Hi. Tis is no goodbye.
On the contrary, how I wish this is the start to get back to my regular grind. When my fingers would twitch on the wee hours of the night just to vomit out all the random thoughts in my head. Back during the days my so-called "life" was chillin' without any inhibitions. The days when I was not mindful about what people might say. When I was still carefree not but careless.
"Where are you now? If I may ask. Yes you dear! The before Ms. Katerina Bianca Carausos Perez, presently known as Atty. Katerina Bianca Carausos Perez. You wandered very long and far. When are you coming back?"

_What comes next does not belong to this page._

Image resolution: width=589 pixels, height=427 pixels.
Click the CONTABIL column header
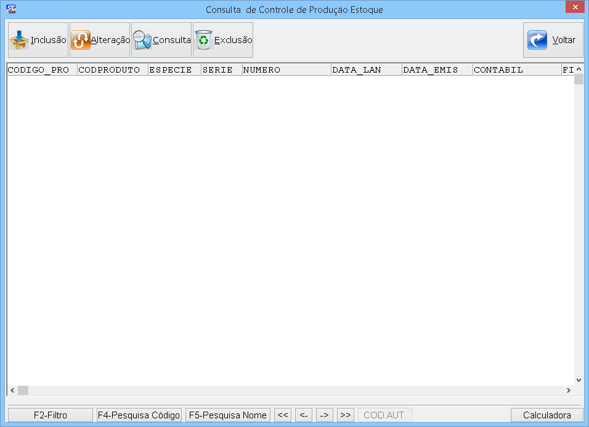point(516,70)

These are the questions I often ask myself. Skip the midlife crisis. I am better done with that. But these... are the exact words I utter ever single day.
I am exhausted. I am not exhausted physically. Not exhausted mentally. I am emotionally exhausted.
So sino ka nga ba talaga?
Ako nga pala si Katerina Bianca Carausos Perez, self-proclaimed city girl for the very obvious reasons that I was born and raised in the polluted city of Quezon, Metro Manila. And so...

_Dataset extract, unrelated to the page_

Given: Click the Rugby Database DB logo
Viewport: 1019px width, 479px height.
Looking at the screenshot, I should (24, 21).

Wait I'll try to recall...
Back when I could still remember how I was, (ehem) comforting to others, I was employed in one of the top BPO Companies in the country. Simultaneously, I was figuring out how to escape the maze of law school. And...
I did. I was able to graduate after five and half years. Then took the bar exam. And then the rest is history... Did you succeed?
I did. I was able to. After the loooong dreaded boohoos, I gained my license, became a lawyer, got my license ID (which, btw, use every single time whenever I want to slip away) then there was silence. ??????
I lost myself....
I dunno. I am not sure. I am the best person to give out advice. My juniors would always ask and commend me for my alleged accomplishments. But after that, I am no longer sure...
I don't want to blame my job but it did give me restrictions. It made me conscious of every single thing I do. From the way I talk... the way I walk... Even the way I laugh... Who I am again, if you'll ask? I don't know.
...I WAS that girl who was mindless of what I'll say. Who'll blog regardless whether it is grammatically acceptable. I am was the girl who would invent words and twist your brain as you try to figure out what it means. I was the girl who will not take things seriously unless it was a life and death situation.
So who I am now?
hmmm. Lemme think! Now... (blank stare)
I want my old self. I want to play it cool. I want to talk again. I don't want boundaries. I want to fly.
So while I am trying to figure out where this old soul went, I will perhaps... perhaps... OhGeesh! The only thing I could think of is to blog again and pray that I everything will be alright.
I believe it will be. I just want to have a unicorn! For crying out loud... I really do!